Of course, if we carry this process out for every set of connected vertices in every voxel, we'll also end up with a very slow algorithm. As a brief note of mention, we can optimize this 'voxelization' process by creating a pre-computed look-up for all the possible cases - all the possible different sign configurations a voxel can have. This means that all we have to compute is zero intersections where the definitely exist, rather than first determining if they exist.

At this point, we have successfully generated a list of points lying inside the grid which satisfy the zero surface of the original function. Since we need to transform this into graphics, the next step is to polygonize this surface. Since we already have the zero points for each voxel, all we have to do is group these into polygons. We place a special restriction on the polygons we generate - that they all be convex. This accelerates collision detection by allowing collision detection to be performed only on grid boundaries yet keep collision results accurate between grid boundaries (see the discussion of collision detection for a detailed explanation of how this attribute was used).

DESTRUCTIVE GEOMETRY

A unique and unprecedented feature which is implemented in Hive Assault is Destructive Geometry - the ability to dynamically modify large pieces of the terrain (freely chosen by the player). As difficult as this may seem at first, voxelization actually makes implementation quite easy. Since polygonization is largely voxel based, and since the surface is generated on a voxel by voxel level, we can easily change one voxel and not worry about the effects it will have on other parts of the grid. Therefore, we are confident that we can apply changes to the grid and only deal with the ramifications locally. Also recall that the location of the surface is determined by the values at grid points. We can change the surface by changing the values at the grid and repolygonizing those voxels as we did to generate the polygons in the first place.
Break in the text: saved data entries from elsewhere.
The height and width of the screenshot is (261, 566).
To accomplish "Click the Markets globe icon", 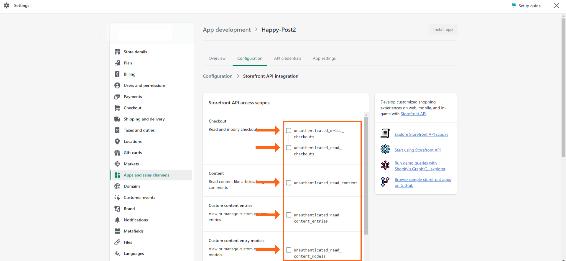I will 117,164.
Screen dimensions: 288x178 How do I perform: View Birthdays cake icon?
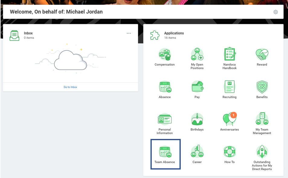point(197,119)
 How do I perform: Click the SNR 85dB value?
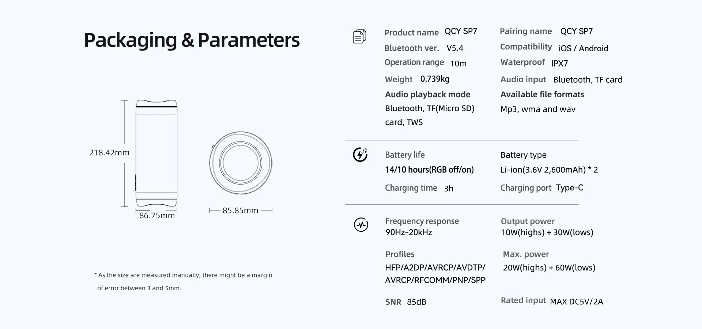click(416, 302)

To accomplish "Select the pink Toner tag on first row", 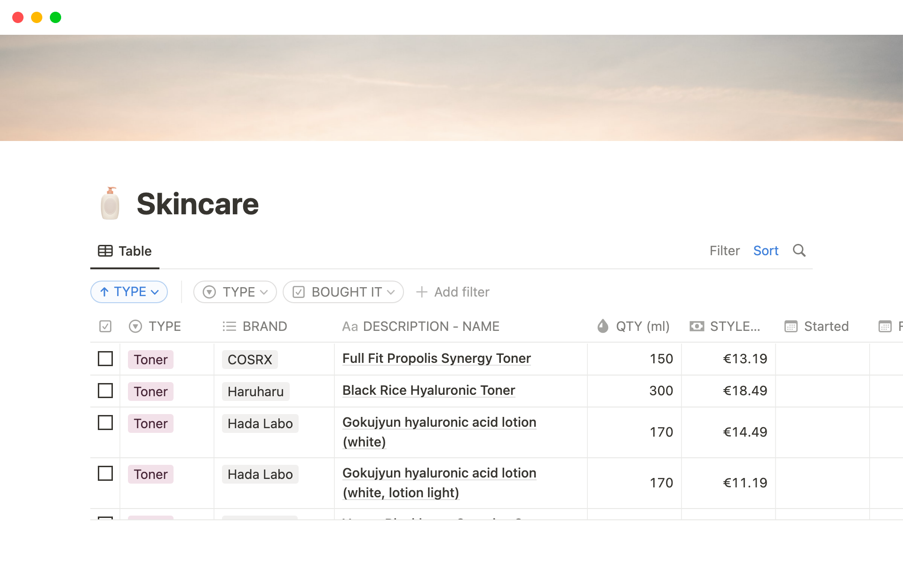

Consequently, voxelization makes destructive geometry wonderfully recursive - employing the same methods that would be required simply to polygonize the mesh in the first place. As a final example, consider a game using voxel representation in which the user could detonate explosives which have a spherical blast. Assume that negative numbers in the grid represent closed space (rock, inside of walls, places where the player can't go in general), and that positive numbers represent open space (places where the player can go). Between these positive numbers (open space) and negative numbers (closed space) lies the zero surface. Our polygonization routine renders this surface for viewing. If the player detonates a spherical explosion inside the grid somewhere, what happens to the grid? Intuitively, an explosion should create more free space - it's going to blow away some of the wall. Therefore, we expect to see more positive numbers (free space) in the grid after the explosion. This means that we need to make some of the negative numbers positive. We do this by adding to all the numbers in the grid spatially surrounding the location of the explosion. Since the explosion is spherically symmetric, we add the numbers symmetrically around the explosion location. Once we have manipulated the grid's values, we delete the polygons currently associated with the voxels that were manipulated and regenerate (from scratch) the polygons for them. This geometry will reflect the new grid values - which in turn reflect the modifications the explosion made to the geometry.